By the time the user finishes a sentence, we've often already begun generating the response.

The Memory Pressure System

Fast systems need memory management. Our SessionDataManager (src/services/session-data-manager.ts) coordinates all session-scoped caches:

Level	Threshold	Action
0	< 70%	No action
1	70-80%	Evict oldest 10% of sessions
2	80-90%	Evict 25% + force GC
3	90-95%	Evict 50% + clear caches
4	> 95%	EMERGENCY - Clear everything

Every service that caches user data registers with SessionDataManager. When sessions end, all caches are cleared coordinately. When memory pressure rises, eviction happens automatically.

This matters for latency because memory pressure causes GC pauses. Keeping memory under control keeps response times consistent.

What We're Still Solving

We don't have all the answers.
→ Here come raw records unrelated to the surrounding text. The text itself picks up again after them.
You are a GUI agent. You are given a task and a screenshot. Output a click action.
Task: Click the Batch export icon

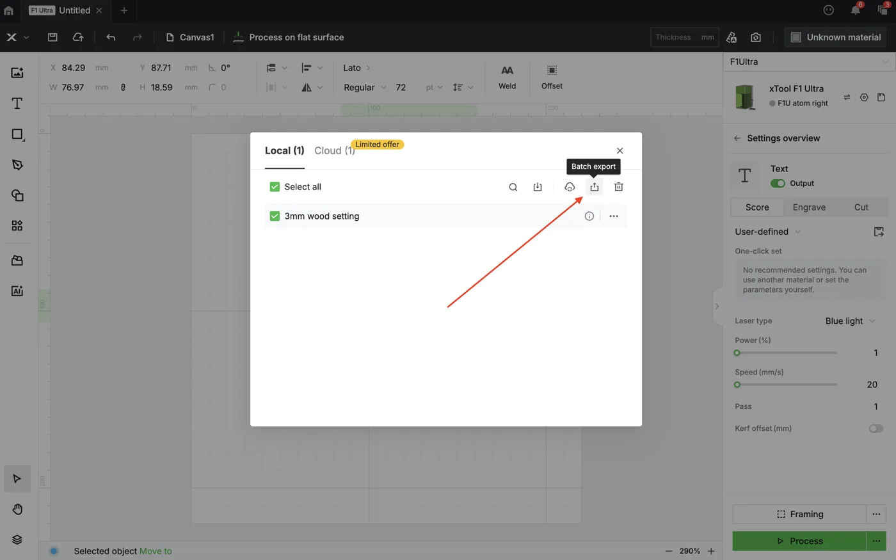coord(594,187)
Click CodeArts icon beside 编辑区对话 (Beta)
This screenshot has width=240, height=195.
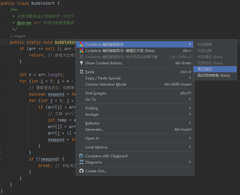(x=81, y=51)
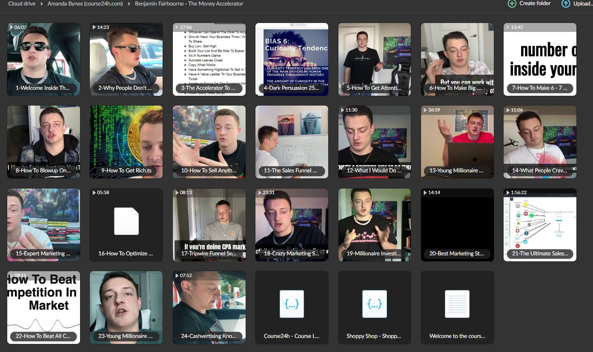Click the Benjamin Fairbourne breadcrumb folder

click(x=189, y=3)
Some latency challenges remain:

Predictive endpointing accuracy: We're using prosodic and syntactic cues to predict when users will finish speaking. But accuracy varies across speaking styles, accents, and contexts. False positives (thinking they're done when they're not) are worse than false negatives.

LLM inference variance: Even with optimized serving, LLM response times vary. Sometimes we get first token in 50ms; sometimes it takes 200ms. Managing this variance is an ongoing challenge.

Context relevance: Pre-loading context requires predicting what will be relevant. Sometimes we load the wrong things. Sometimes the right context isn't loaded yet when we need it.

These are active areas of work, not solved problems.

Implications for Developers

If you're building on the Ferni platform:

Memory is automatic: You don't build caching infrastructure. The three-tier system handles it.

Streaming is default: Responses stream to users automatically. You don't need to implement this.

Pre-warming happens: When users connect, context is already loading.

What you focus on: defining what your AI knows and how it helps. The latency infrastructure is our problem.